PublicVCons — dataset card

Dataset card: publicvcons/us-federal-vcons

Stable URL: https://policy.publicvcons.org/dataset-card

Summary

IETF vCons of US federal government conversations (floor sessions, committee hearings, agency/mission audio), live and historical, with transcripts, speaker diarization, a neutral local-LLM analysis, a lawful-basis attachment, and a SCITT lifecycle chain with transparency receipts.

Provenance & licensing

Sources are US government works in the public domain (17 U.S.C. § 105), obtained from official channels, the National Archives, and the Internet Archive (CC0 / public-domain mark). The corpus is released CC0 1.0. Each record cites its source identifier and binds the source-media SHA-256.

Structure

One vCon per line (JSONL mirror of publicvcons/vcons): vcon.json (spec 0.4.0), an inlined + sidecar lawful_basis, transcript and summary analyses, and a scitt/ chain (signed statements + inclusion-proof receipts). Media blobs are referenced by URL + hash, not inlined.

> Exercise aim
According to the dataset card, under what license is the corpus released? Rely solely on the dataset card for this.

> Supplied material
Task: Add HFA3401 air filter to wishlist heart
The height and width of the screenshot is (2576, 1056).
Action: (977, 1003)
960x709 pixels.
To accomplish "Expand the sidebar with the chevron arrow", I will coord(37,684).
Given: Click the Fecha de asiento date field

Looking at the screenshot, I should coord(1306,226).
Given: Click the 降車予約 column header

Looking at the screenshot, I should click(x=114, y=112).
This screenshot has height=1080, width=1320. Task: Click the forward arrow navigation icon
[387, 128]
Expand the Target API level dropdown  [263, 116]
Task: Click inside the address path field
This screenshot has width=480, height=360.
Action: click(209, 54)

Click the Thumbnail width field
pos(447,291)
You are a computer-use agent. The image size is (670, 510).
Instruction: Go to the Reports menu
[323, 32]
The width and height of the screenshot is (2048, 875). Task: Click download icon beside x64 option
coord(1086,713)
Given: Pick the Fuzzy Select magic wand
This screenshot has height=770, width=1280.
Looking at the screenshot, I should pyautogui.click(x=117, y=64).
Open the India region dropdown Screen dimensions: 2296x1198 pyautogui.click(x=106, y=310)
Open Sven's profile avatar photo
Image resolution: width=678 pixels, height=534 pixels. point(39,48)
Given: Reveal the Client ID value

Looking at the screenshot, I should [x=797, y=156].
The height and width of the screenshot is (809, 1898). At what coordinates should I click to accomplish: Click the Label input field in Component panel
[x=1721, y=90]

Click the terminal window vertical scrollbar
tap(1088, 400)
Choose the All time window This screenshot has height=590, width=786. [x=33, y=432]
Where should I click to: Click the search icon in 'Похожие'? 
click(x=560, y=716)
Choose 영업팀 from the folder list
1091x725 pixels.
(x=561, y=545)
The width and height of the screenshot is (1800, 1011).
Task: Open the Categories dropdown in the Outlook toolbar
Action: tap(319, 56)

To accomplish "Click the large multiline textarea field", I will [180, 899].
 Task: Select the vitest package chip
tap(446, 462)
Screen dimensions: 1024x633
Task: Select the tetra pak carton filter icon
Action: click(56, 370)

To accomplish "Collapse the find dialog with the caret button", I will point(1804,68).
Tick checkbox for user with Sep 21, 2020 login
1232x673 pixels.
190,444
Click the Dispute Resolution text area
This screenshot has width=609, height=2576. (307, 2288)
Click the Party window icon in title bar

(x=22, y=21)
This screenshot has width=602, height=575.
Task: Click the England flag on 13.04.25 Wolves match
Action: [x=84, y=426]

> Answer for the task
CC0 1.0.